Die Darstellung von Native Americans in Red Dead Redemption 2 bleibt zumeist seicht. Doch an einigen Punkten trifft sie den Kern. Von Clemens Istel
Taugt Red Dead Redemption 2 als historische Abhandlung und gesellschaftliche Kritik dieser Zeit? Schon den vergangenen Grand Theft Auto-Spielen wird immer wieder Gesellschaftskritik attestiert. Im Hinblick auf Nordamerikas Ureinwohner trifft Rockstar Games einige wichtige Aspekte gut, bleibt wie bei seinen anderen Werken aber erneut weitestgehend oberflächlich und klischeebehaftet.
Fairerweise sei erwähnt, dass Red Dead Redemption 2 nicht den Anspruch stellt, eine umfassende und historisch akkurate Darstellung zu bieten. Typisch für Spiele aus dem Hause Rockstar sind aber die realitätsinspirierten Elemente, die mal mehr, mal weniger auf kritikwürdige Ereignisse der Zeitgeschichte eingehen.

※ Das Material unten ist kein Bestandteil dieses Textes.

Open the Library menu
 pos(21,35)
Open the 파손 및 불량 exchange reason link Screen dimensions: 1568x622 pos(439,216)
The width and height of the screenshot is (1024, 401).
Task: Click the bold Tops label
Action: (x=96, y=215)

Probleme bei der Darstellung
Warum die Geschichte auch überhaupt nicht präzise abgebildet werden kann, offenbart schon die Spielwelt selbst. Wo spielt Red Dead Redemption 2 überhaupt? Im Prinzip hat Rockstar Games den südwestlichen Teil der USA herausgeschnitten und in kleinerem Maßstab als Gesamtwelt übernommen. Daraus ergeben sich logischerweise starke Brüche in der Landschaft und ein grundsätzliches Problem bei der Darstellung der Geschichte dieser Gegend.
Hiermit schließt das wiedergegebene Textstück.